TASK ITEM: The task calls for each line of the records below in which the word "header" appears.

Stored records
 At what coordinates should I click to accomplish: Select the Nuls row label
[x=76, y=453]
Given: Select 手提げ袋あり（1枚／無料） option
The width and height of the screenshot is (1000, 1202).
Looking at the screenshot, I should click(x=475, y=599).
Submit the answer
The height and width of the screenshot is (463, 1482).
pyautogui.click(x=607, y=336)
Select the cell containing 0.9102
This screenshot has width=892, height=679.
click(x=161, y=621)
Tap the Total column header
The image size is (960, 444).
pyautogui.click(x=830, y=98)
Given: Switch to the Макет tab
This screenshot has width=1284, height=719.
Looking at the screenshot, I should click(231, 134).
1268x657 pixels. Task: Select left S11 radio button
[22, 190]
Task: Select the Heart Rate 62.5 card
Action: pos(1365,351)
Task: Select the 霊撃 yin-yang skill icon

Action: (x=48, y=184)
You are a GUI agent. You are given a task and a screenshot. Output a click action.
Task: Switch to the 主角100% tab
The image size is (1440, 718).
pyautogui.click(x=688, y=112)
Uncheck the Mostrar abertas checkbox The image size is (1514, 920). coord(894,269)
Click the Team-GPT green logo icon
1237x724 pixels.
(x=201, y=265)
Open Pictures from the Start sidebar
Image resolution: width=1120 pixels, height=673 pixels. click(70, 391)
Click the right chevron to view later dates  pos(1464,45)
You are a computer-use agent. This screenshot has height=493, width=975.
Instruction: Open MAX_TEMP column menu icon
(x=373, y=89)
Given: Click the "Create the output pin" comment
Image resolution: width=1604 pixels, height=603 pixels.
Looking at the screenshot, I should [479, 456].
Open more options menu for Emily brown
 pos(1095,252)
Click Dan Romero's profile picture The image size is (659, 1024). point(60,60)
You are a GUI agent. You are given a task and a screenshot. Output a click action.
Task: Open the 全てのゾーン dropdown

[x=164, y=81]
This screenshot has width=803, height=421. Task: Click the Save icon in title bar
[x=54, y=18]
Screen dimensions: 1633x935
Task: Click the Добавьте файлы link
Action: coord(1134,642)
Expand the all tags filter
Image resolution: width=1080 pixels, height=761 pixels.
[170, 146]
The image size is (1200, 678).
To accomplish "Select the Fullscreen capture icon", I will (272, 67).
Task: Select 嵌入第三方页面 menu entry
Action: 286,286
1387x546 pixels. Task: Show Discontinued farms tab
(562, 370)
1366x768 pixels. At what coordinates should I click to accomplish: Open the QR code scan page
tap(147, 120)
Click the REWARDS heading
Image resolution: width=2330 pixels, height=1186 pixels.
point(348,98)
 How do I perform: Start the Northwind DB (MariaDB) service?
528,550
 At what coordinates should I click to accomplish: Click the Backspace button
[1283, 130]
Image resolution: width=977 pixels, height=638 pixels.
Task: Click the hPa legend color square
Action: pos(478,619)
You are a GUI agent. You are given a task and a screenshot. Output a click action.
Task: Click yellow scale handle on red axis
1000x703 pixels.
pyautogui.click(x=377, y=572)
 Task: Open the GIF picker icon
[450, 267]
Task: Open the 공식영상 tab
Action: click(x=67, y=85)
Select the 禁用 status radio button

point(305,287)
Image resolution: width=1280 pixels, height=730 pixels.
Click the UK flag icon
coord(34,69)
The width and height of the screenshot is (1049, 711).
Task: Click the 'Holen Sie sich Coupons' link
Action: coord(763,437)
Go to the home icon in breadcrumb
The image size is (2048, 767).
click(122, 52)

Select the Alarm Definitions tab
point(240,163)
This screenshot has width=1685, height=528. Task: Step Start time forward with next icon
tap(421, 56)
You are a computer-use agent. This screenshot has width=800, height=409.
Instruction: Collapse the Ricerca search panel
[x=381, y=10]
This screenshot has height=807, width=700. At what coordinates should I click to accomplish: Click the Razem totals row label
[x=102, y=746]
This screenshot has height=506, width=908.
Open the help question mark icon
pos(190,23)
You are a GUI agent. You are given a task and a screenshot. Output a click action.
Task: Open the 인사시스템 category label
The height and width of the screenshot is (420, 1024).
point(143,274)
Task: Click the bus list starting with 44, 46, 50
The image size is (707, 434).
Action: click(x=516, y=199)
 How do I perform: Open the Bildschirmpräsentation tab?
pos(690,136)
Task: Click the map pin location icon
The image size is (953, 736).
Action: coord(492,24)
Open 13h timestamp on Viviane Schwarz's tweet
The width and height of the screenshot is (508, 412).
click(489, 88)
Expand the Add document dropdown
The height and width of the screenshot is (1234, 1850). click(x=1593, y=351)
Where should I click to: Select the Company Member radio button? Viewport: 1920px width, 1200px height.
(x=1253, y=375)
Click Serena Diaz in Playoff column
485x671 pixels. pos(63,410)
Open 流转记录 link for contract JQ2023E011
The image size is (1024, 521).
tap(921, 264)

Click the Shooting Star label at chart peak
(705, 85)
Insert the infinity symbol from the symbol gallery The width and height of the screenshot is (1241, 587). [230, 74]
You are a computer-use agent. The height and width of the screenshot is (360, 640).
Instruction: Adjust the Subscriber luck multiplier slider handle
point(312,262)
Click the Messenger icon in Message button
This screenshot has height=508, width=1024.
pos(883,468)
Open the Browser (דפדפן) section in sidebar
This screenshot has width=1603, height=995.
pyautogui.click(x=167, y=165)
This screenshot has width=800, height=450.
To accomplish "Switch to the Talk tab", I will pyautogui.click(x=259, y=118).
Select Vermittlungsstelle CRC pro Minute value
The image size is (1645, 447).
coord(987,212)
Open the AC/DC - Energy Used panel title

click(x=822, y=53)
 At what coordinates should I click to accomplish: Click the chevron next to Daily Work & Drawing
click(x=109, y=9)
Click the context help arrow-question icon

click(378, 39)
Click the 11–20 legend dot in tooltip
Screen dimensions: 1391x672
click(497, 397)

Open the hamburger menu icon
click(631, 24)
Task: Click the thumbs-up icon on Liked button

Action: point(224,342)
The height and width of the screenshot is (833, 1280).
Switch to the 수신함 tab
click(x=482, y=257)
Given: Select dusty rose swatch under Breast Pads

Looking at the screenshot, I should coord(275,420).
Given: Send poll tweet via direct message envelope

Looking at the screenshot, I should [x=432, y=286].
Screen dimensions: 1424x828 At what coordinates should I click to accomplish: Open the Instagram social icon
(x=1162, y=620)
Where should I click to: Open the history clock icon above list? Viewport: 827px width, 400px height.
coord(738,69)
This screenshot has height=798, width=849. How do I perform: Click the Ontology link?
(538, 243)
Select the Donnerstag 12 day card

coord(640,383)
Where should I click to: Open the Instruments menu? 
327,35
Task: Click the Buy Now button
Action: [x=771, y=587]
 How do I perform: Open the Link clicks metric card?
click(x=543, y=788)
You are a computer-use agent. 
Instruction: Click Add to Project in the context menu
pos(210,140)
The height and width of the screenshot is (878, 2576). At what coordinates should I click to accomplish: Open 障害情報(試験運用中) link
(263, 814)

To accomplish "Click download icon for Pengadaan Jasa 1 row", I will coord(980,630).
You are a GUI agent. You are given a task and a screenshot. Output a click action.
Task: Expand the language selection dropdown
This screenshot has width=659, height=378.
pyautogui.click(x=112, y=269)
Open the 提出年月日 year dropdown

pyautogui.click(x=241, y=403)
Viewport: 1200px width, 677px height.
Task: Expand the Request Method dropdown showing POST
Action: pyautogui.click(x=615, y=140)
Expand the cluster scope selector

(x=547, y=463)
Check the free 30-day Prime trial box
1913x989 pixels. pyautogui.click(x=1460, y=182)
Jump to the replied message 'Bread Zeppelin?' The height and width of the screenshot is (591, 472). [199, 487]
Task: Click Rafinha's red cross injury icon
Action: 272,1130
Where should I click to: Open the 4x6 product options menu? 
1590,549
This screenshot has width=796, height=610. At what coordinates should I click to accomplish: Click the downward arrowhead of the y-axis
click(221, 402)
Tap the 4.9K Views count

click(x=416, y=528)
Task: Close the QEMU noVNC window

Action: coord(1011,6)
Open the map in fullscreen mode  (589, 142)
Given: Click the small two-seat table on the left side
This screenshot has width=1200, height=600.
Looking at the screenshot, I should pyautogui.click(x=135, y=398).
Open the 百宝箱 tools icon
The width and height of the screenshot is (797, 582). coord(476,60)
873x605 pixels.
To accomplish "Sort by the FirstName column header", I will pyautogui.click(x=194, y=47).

SOLUTION FOR THIS EXERCISE:
Tap the Total column header
To accomplish "Sort by the FirstName column header", I will pyautogui.click(x=194, y=47).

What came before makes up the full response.